Но, отказавшись от фамилии, о чем ныне, кстати сказать, несколько сожалею, я, как мне теперь представляется, вынес из детства и из родительской, может быть не совсем обычной для своего круга, семьи что-то основополагающее, от чего не отказываюсь и теперь, на склоне лет.
Прежде всего интересным и своеобразным был, конечно, мой отец, Александр Феофилактович, никак не укладывающийся в тот средний и серый стандарт, к которому приучила нас средняя литература и который, пожалуй, действительно господствовал в жизни. Высокий, красивый, с прямым «греческим» носом и большим открытым лбом, он никак не походил на попика. Это был даже не поп, это был «батюшка», отец Александр, а для более близких «батя», а то и просто «Филатыч».
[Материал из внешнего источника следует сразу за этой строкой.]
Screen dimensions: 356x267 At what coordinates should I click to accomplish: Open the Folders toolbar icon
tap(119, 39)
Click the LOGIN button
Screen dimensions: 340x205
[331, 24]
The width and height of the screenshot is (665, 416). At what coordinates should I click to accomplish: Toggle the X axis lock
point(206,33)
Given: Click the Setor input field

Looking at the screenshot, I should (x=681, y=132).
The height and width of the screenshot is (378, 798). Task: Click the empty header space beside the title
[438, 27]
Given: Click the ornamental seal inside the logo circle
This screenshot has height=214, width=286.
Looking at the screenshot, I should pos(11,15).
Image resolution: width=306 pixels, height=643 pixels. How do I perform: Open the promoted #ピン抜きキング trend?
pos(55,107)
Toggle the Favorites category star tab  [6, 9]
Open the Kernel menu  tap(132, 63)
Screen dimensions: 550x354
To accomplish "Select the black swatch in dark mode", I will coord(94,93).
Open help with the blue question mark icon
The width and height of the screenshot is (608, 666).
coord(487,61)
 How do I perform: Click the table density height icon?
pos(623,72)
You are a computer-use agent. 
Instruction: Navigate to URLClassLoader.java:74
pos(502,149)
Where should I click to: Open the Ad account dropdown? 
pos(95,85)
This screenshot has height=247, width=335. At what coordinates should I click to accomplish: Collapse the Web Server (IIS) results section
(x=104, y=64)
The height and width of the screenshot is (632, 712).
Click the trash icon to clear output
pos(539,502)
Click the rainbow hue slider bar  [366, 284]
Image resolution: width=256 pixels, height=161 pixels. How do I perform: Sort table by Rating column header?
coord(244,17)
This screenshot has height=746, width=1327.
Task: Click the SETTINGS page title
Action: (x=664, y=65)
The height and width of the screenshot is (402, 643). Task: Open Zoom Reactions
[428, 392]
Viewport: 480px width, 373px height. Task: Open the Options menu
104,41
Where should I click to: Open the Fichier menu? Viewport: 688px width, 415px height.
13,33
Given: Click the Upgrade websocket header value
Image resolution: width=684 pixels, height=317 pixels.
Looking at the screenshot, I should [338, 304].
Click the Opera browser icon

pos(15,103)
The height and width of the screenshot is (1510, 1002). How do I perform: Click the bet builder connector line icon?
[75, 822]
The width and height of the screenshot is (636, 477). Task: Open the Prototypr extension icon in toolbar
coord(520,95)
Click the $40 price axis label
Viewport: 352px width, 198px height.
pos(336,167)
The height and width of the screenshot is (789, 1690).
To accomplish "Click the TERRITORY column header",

Но о нем дальше, а начать мне хочется с матери, Александры Яковлевны. Я ее меньше знал, она умерла, когда мне, ее первенцу, было одиннадцать лет, и, может, поэтому у меня осталось о ней более общее, зато очень цельное впечатление как об источнике тихого света, ласки, любви и заботливого внимания. На фотографии тех лет, когда родители только поженились, рядом с мужской красотою отца особенно выделялась женственная миловидность мамы: легкая полуулыбка, сохранившаяся и на ее последней фотографии, висевшей в нашем доме до самого конца его существования, приветливый, добрый взгляд и душевная теплота лица. От отца, не злого, но вспыльчивого, я два раза в своем детстве получил крепкие подзатыльники: один раз за какую-то шалость с огнем, другой — за непонятливость в учении, и тогда я от этого подзатыльника так ударился носом в книгу, что у меня пошла кровь. От матери память не сохранила мне ничего подобного — ни грубого слова и ни одного наказания.
И вот при всей мягкости ее образа, сложившегося в моем сознании, это была женщина, видимо, сильная и мужественная. Мне было, по моим расчетам, шесть-семь лет, когда она, хозяйка дома, мать уже четверых детей, оставила их на руках у отца и покинула нас на несколько месяцев.